- [REQUIRED ACTION 1]:
Output the passage of the Ida Scudder article from "Ida Scudder never" up to and including "her life forever.", copied word for word.
- [REQUIRED ACTION 2]:
Rewrite the paragraph of the Ida Scudder article that begins "And that's exactly what she did" as a short list that keeps its main facts.
DOCUMENT SECTION START
Ida Scudder: The American Who Changed the Face of Indian Healthcare

Ida Scudder never wanted to live in India. Coming from generations of medical missionaries, she had visited her father while he was working in India and made up her mind that the ‘dusty, impoverished landscape’ at the time was not for her. She wanted to study in America, get married, and settle down into a comfortable lifestyle.

But one fateful night in India in the year 1890 changed the course of her life forever.

As the story goes, Scudder was visited by three men in succession, all desperately seeking help for their wives, who were dying in childbirth. The men all asked Ida to help them, but when she clarified that she was not a doctor, and offered her father’s help, the men claimed that they could not allow another man to treat their wives. And so, all three women died in childbirth due to social and religious restrictions. **

This troubled Ida Scudder deeply. In her own words –

“Here… were three young girls dying because there was no woman to help them. I spent much of the night in anguish and prayer. I did not want to spend my life in India. My friends were begging me to return to the joyous opportunities of a young girl in America, and somehow I felt I could not give that up…

Early in the morning I heard the ‘tom-tom’ beating in the village and it struck terror in my heart, for it was a death message. I sent our servant, who had come up early, to the village to find out the fate of these three women, and he came back saying that all of them had died during the night… Again I shut myself in my room and thought very seriously about the condition of the Indian women and, after much thought and prayer, I went to my father and mother and told them that I must go home and study medicine, and come back to India to help such women.”

And that’s exactly what she did. After completing her medical education in America, Scudder scraped up enough funds to come back to India and start her own medical school just for women, amidst a lot of scepticism from both America and India. In India, officials claimed that she should consider herself lucky if even one of her students passed their exams. As it turned out, 80% of the men who took said exams failed, and every single one of Scudder’s students passed.
DOCUMENT SECTION END
EXCERPTED RECORDS START
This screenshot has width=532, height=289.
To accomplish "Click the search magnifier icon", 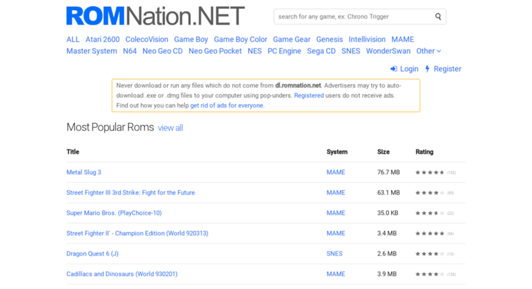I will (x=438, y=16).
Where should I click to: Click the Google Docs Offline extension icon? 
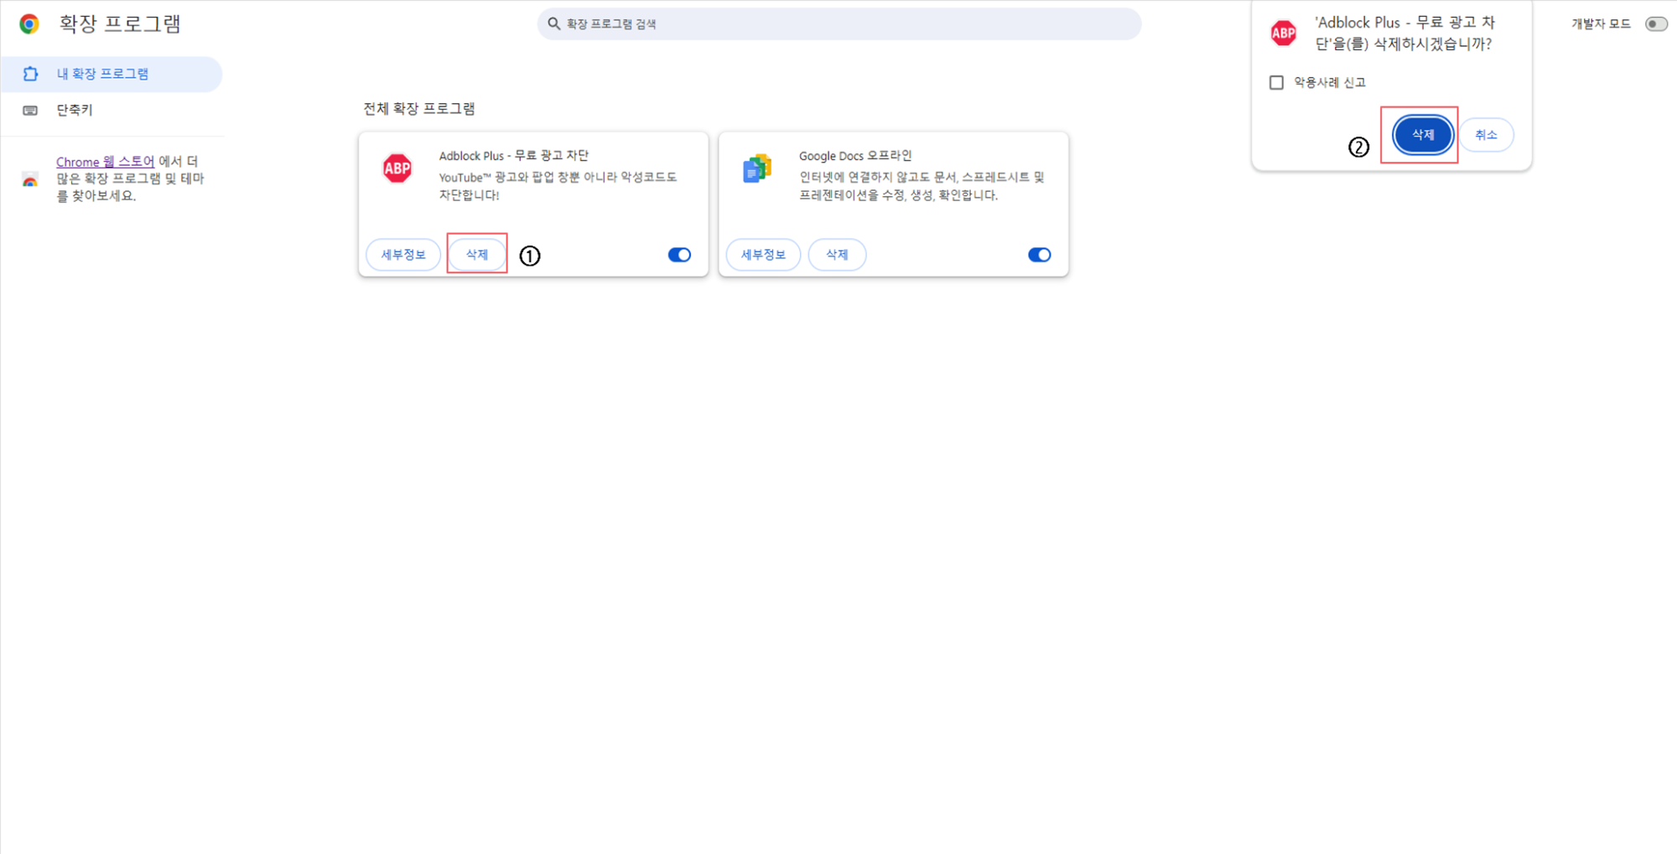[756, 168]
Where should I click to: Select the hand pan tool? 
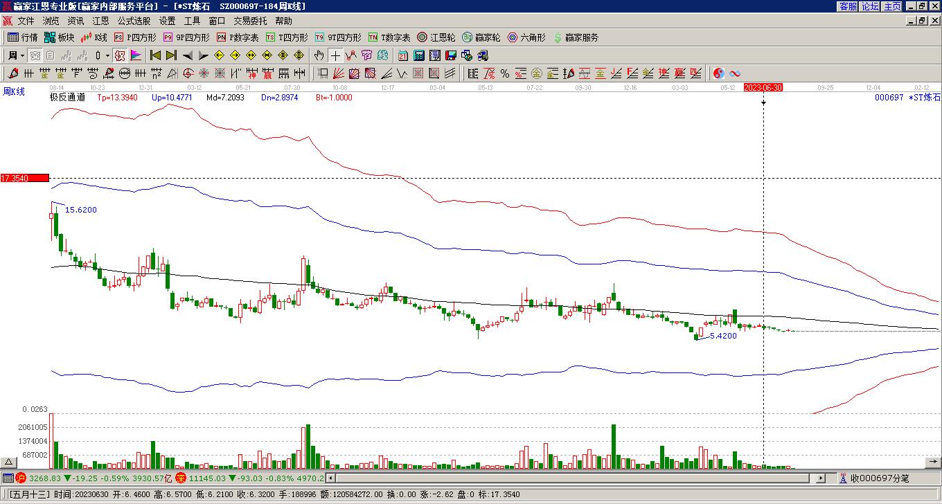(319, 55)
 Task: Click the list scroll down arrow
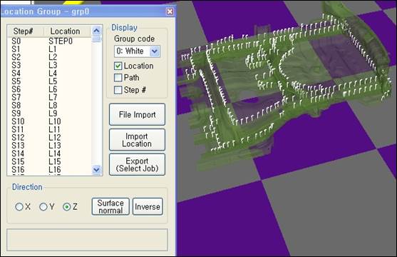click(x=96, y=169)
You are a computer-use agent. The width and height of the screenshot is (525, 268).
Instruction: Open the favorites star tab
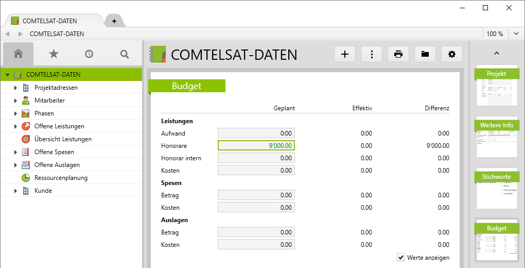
EXCERPTED RECORDS END
- [SOLUTION 1]:
Ida Scudder never wanted to live in India. Coming from generations of medical missionaries, she had visited her father while he was working in India and made up her mind that the ‘dusty, impoverished landscape’ at the time was not for her. She wanted to study in America, get married, and settle down into a comfortable lifestyle.

But one fateful night in India in the year 1890 changed the course of her life forever.

- [SOLUTION 2]:
- After finishing her medical education in America, Scudder raised enough funds to return to India.
- She started a medical school only for women, despite much skepticism in both America and India.
- Officials in India said she should consider herself lucky if even one of her students passed their exams.
- In the end, 80% of the men who took those exams failed, and every one of Scudder's students passed.